En varios momentos del relato, cuando está en situaciones críticas en las que teme recaer, se encierra en el váter y allí reza desesperadamente «por favor, no me dejes acercarme al alcohol. Sé que no lo he pedido con mucho ahínco hasta ahora, pero lo necesito, de verdad. Por favor, por favor, por favor. Hago amago de levantarme, pero me arrodillo de nuevo. Y no permitas que me sienta tan gilipollas». En otra ocasión experimenta la necesidad de ponerse de rodillas y como le resulta obsceno hacerlo en público lo hace en el baño: «Gracias, quien coño seas, por mantenerme sobria»; y la narración continúa: «Y entonces lo veo. Estoy arrodillada en un retrete. El trono, como lo llaman los borrachos. Cuántas noches de borrachera y mañanas de resaca he adorado este altar, vaciándome de veneno. Y sin embargo, antes, rezarle a algo que está por encima de mí, algo invisible, me había parecido degradante». Comienza entonces a reírse de sí misma como una loca y se calla porque teme que alguien entre y piense que se le ha «ido la pinza». Da un nuevo paso para creer en Dios cuando el escritor Tobias Wolff le dice que actúa como quien no cree en Bob Dylan porque solamente ha oído los cedés y nunca lo ha visto en un concierto. Y otro más cuando el padre Kane despeja sus reticencias sobre Jesucristo explicándole algunas escenas del Evangelio que no comprende. También le convencen las actividades de voluntariado y activismo social que algunas personas de la parroquia emprenden.

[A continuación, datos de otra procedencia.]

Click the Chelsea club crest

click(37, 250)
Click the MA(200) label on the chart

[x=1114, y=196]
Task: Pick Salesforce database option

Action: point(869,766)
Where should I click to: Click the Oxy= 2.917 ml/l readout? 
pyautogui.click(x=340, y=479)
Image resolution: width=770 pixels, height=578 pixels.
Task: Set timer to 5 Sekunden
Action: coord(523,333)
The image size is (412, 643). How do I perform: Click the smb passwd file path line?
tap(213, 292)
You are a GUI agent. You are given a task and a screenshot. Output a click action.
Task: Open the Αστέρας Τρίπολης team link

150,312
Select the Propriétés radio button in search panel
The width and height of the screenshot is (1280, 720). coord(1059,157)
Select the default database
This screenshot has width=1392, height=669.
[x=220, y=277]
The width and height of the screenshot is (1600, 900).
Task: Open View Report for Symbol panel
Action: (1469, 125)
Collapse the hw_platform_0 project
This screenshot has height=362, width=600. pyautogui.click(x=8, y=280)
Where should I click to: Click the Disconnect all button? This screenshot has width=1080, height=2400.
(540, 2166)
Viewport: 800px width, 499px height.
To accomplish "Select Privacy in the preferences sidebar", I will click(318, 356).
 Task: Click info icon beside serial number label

No es raro que un libro como este haya sido tan aplaudido. En primer lugar, debido a su categoría literaria, nada común. En segundo lugar, por lo que tiene de testimonio inclemente de una época y unos ambientes determinados. Luego, porque respira sinceridad el modo en que la autora habla de su creciente trato con Dios y cómo enfoca su acercamiento al catolicismo; esto es más convincente todavía porque su tono está lo más alejado que uno pueda imaginarse de cualquier blandenguería y porque la historia de tantos sufrimientos pasados parece que da más legitimidad a lo que narra. De todos modos, también es claro que su popularidad no sería la misma si no fuera una católica de las que gusta tanto a medios como The New York Times: ella misma se define como una católica de cafetería —favorable al aborto y a la ordenación de mujeres, entre otras cuestiones controvertidas…—, y como una feminista combativa de las que tiene mucho que reprochar a los hombres (y sin duda tiene motivos si nos basamos en las tristes experiencias que ella y otras personas de sus mismos ambientes han tenido, aunque haya que decir en su favor que, por su parte, tampoco elude sus propias responsabilidades).

Mary Karr. Iluminada (Lit, 2009). Madrid: Periférica y Errata Naturae, 2019; 581 pp.; trad. de Regina López Muñoz; ISBN: 978-84-16291-78-6 (Periférica), 978-84-16544-98-1 (Errata Naturae).